In Metropolis Light Transport, we need to approximate the integral of the measurement contribution function. I've read that this can be done using a traditional approach like path tracing. However, how exactly do we need to implement this approximation?
Are we selecting random points on the view plane, shoot rays from the eye through these points and calculate the contribution of the resulting path to a light source? This would yield the contribution of a single path. Maybe we create N paths in this way and average their contributions.
I've read the explanation in PBR3, but I still don't understand how this approximation is done exactly.

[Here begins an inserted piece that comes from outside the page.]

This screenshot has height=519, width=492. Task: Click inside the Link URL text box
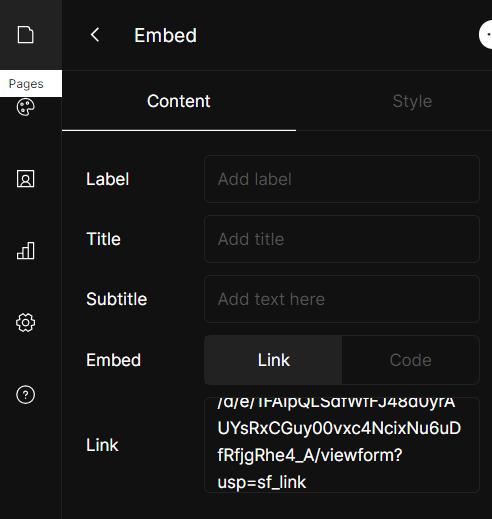click(x=342, y=445)

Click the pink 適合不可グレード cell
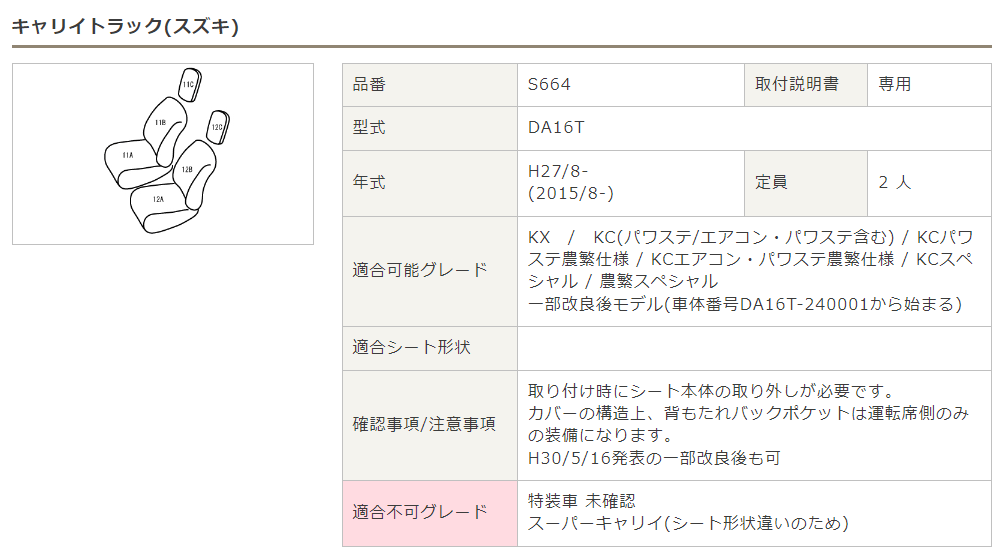(430, 514)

More precisely, let's make the following definitions (ignoring rigor): Let $M\subseteq\mathbb R^3$ denote the scene surfaces, $\sigma_M$ denote the surface measure on $M$, $$\Omega_n:=\left\{x\in M^{\mathbb N_0}:x_i\ne x_j\text{ for all }0\le i<j\le n\text{ and }x_N=x_n\text{ for all }N\ge n\right\}$$ $$\iota_n:\Omega_n\to M^{\left\{0,\:\ldots\:,\:n\right\}}\;,\;\;\;x\mapsto(x_0,\ldots,x_n)$$ $$\mu_n(A):=\sigma_M^{\otimes\left\{0,\:\ldots\:,\:n\right\}}(\iota_n(A))\;\;\;\text{for }A\subseteq\Omega_n$$ $$\Omega:=\biguplus_{n\in\mathbb N}\Omega_n$$ $$\mu(A):=\sum_{n=1}^\infty\mu_n(A\cap\Omega_n)\;\;\;\text{for }A\subseteq\Omega$$ Moreover, with the usual notation, let $$T(x_0,\ldots,x_n):=\prod_{i=1}^{n-1}f_r(x_{i+1}\to x_i\to x_{i-1})G(x_i\leftrightarrow x_{i+1})$$ $$f(x):=L_e(x_n\to x_{n-1})T(x_0,\ldots,x_n)\;,\;\;\;\text{if }x\in\Omega_n$$ $$h_j(x):=G(x_0\leftrightarrow x_1)W_e^{(j)}(x_0\to x_1)$$ Then, the measurement $I_j$ of the $j$th pixel is $$I_j=\int fh_j\:{\rm d}\mu.$$
Now, the question is: How exactly is $$b:=\int f\:{\rm d}\mu$$ approximated using (unidirectional) path tracing?